» Data supplied

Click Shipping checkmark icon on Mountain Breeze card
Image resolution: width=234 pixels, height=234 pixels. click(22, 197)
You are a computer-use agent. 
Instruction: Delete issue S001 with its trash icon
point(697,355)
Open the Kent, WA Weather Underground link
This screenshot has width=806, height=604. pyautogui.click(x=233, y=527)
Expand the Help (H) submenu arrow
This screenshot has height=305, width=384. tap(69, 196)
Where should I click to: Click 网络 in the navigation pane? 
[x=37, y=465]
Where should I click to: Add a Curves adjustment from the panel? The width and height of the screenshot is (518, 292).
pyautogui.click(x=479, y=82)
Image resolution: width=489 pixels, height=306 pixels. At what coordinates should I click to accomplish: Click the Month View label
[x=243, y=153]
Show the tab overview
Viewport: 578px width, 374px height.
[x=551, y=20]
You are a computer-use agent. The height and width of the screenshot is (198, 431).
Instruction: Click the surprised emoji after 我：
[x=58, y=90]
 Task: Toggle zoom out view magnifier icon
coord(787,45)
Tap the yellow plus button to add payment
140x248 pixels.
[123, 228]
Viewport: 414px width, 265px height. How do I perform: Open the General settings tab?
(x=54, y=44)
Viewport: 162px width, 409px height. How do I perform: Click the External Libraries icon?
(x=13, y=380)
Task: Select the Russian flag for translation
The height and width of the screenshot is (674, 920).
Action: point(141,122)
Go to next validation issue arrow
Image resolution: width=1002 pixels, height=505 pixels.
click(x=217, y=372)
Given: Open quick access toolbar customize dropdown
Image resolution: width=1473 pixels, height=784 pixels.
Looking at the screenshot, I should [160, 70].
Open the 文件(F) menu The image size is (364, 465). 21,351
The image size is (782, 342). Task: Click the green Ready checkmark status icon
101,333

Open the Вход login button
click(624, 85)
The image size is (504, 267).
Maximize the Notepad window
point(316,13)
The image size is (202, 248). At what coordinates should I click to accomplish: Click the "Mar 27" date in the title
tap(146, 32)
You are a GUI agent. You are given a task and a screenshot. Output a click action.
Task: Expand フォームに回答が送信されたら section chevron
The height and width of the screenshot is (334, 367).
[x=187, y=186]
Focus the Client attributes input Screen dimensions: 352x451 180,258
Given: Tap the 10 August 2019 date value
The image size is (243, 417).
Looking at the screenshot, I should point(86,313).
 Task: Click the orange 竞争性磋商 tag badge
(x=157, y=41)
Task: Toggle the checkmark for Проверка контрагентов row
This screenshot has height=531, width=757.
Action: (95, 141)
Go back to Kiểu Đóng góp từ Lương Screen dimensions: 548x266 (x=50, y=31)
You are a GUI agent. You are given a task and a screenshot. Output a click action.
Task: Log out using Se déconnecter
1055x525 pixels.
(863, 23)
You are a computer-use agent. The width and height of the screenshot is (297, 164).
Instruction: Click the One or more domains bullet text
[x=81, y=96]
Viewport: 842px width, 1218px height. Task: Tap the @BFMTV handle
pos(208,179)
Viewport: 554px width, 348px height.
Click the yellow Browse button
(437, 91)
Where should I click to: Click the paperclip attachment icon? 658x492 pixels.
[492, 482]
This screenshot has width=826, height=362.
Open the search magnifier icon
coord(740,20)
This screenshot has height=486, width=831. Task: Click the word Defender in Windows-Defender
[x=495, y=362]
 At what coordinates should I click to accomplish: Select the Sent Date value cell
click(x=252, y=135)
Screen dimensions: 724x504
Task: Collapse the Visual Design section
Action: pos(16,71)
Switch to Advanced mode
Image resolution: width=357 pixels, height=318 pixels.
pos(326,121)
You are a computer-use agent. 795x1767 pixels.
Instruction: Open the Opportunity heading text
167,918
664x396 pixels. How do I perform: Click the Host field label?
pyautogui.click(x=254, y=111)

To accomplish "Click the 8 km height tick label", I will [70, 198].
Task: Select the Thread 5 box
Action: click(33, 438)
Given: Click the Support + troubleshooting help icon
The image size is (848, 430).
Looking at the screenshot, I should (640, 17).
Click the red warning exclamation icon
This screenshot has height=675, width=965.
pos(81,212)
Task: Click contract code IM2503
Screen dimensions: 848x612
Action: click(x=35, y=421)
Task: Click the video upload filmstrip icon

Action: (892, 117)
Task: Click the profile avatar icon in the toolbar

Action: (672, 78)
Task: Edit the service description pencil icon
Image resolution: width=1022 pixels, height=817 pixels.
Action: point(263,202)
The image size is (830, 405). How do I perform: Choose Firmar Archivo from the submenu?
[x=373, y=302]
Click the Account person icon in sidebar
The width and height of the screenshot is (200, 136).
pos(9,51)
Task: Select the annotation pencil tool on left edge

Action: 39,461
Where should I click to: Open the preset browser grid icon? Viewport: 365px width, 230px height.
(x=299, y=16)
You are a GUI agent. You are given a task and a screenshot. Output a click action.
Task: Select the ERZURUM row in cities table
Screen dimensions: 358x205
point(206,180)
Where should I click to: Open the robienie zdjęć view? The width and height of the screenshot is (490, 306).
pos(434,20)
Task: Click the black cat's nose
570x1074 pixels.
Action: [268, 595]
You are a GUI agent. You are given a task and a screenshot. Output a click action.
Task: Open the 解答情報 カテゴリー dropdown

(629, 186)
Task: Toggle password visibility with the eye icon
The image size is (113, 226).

» What to produce
In the data above, find the line that contains "Tap the yellow plus button to add payment" and the line that contains "Go back to Kiểu". Repeat exactly those lines and every line between them, and only those.

» Result for this task
Tap the yellow plus button to add payment
140x248 pixels.
[123, 228]
Viewport: 414px width, 265px height. How do I perform: Open the General settings tab?
(x=54, y=44)
Viewport: 162px width, 409px height. How do I perform: Click the External Libraries icon?
(x=13, y=380)
Task: Select the Russian flag for translation
The height and width of the screenshot is (674, 920).
Action: point(141,122)
Go to next validation issue arrow
Image resolution: width=1002 pixels, height=505 pixels.
click(x=217, y=372)
Given: Open quick access toolbar customize dropdown
Image resolution: width=1473 pixels, height=784 pixels.
Looking at the screenshot, I should [160, 70].
Open the 文件(F) menu The image size is (364, 465). 21,351
The image size is (782, 342). Task: Click the green Ready checkmark status icon
101,333

Open the Вход login button
click(624, 85)
The image size is (504, 267).
Maximize the Notepad window
point(316,13)
The image size is (202, 248). At what coordinates should I click to accomplish: Click the "Mar 27" date in the title
tap(146, 32)
You are a GUI agent. You are given a task and a screenshot. Output a click action.
Task: Expand フォームに回答が送信されたら section chevron
The height and width of the screenshot is (334, 367).
[x=187, y=186]
Focus the Client attributes input Screen dimensions: 352x451 180,258
Given: Tap the 10 August 2019 date value
The image size is (243, 417).
Looking at the screenshot, I should point(86,313).
 Task: Click the orange 竞争性磋商 tag badge
(x=157, y=41)
Task: Toggle the checkmark for Проверка контрагентов row
This screenshot has height=531, width=757.
Action: (95, 141)
Go back to Kiểu Đóng góp từ Lương Screen dimensions: 548x266 (x=50, y=31)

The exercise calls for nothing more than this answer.